Independent auditor's report to the members of next plc

We have audited the Group financial statements of NEXT plc for the year ended 25 January 2014 which comprise the Consolidated Income Statement, the Consolidated Statement of Comprehensive Income, the Consolidated Balance Sheet, the Consolidated Statement of Changes in Equity, the Consolidated Cash Flow Statement and the related notes 1 to 32. The financial reporting framework that has been applied in their preparation is applicable law and International Financial Reporting Standards (IFRSs) as adopted by the European Union.

This report is made solely to the Company's members, as a body, in accordance with Chapter 3 of Part 16 of the Companies Act 2006. Our audit work has been undertaken so that we might state to the Company's members those matters we are required to state to them in an auditor's report and for no other purpose. To the fullest extent permitted by law, we do not accept or assume responsibility to anyone other than the Company and the Company's members as a body, for our audit work, for this report, or for the opinions we have formed.

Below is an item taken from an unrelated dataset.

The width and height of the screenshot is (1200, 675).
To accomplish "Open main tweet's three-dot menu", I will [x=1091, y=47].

Respective responsibilities of directors and auditor

As explained more fully in the Directors' Responsibilities Statement, the directors are responsible for the preparation of the Group financial statements and for being satisfied that they give a true and fair view. Our responsibility is to audit and express an opinion on the Group financial statements in accordance with applicable law and International Standards on Auditing (ISAs) (UK and Ireland). Those standards require us to comply with the Auditing Practices Board's Ethical Standards for Auditors.

Scope of the audit of the financial statements

An audit involves obtaining evidence about the amounts and disclosures in the financial statements sufficient to give reasonable assurance that the financial statements are free from material misstatement, whether caused by fraud or error. This includes an assessment of: whether the accounting policies are appropriate to the Group's circumstances and have been consistently applied and adequately disclosed; the reasonableness of significant accounting estimates made by the directors; and the overall presentation of the financial statements. In addition, we read all the financial and non-financial information in the Annual Report and Accounts to identify material inconsistencies with the audited financial statements and to identify any information that is apparently materially incorrect based on, or materially inconsistent with, the knowledge acquired by us in the course of performing the audit. If we become aware of any apparent material misstatements or inconsistencies we consider the implications for our report.

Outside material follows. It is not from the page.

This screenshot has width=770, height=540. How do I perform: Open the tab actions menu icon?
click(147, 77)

Our assessment of risks of material misstatement

We consider that the following areas present the greatest risk of material misstatement in the financial statements and consequently have had the greatest impact on our audit strategy, the allocation of resources and, the efforts of the engagement team, including the more senior members of the team;

  • The assessment of the directory debt provision;
  • The assessment of inventory provisions;
  • The assessment of underlying risk and valuation of, financial instruments; and
  • The risk of misstatement arising from management override of internal controls with regard to estimates and other provisions relevant to the retail environment.

Our application of materiality

We apply the concept of materiality both in planning and performing our audit, and in evaluating the effect of misstatements on our audit and on the financial statements. For the purposes of determining whether the financial statements are free from material misstatement we define materiality as the magnitude of misstatement that makes it probable that the economic decisions of a reasonably knowledgeable person, relying on the financial statements, would be changed or influenced.

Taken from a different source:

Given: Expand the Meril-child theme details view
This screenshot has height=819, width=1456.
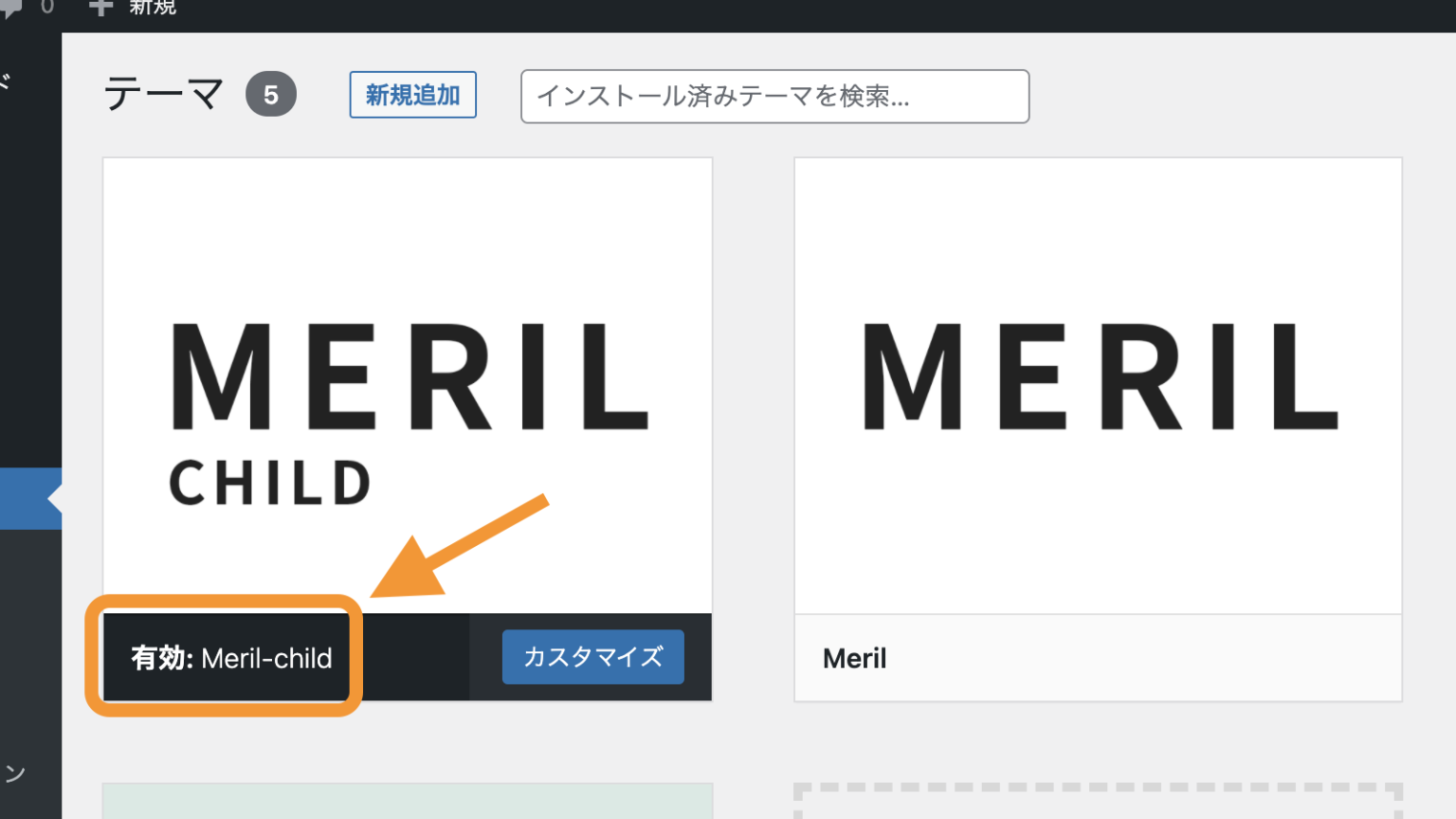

We also determine a lower level of performance materiality which we use to determine the extent of testing needed to reduce to an appropriately low level the probability that the aggregate of uncorrected and undetected misstatements exceeds materiality for the financial statements as a whole.

When establishing our overall audit strategy, we determined a magnitude of uncorrected misstatements that we judged would be material for the financial statements as a whole. We determined materiality for the Group to be £35 million, which is approximately 5% of pre-exceptional pre-tax profit.

On the basis of our risk assessments, together with our assessment of the Group's overall control environment, our judgement is that performance materiality for the Group should be 50% of materiality, namely £17.5 million. Our approach is designed to have a reasonable probability of ensuring that the total of uncorrected and undetected audit differences does not exceed our materiality for the financial statements as a whole.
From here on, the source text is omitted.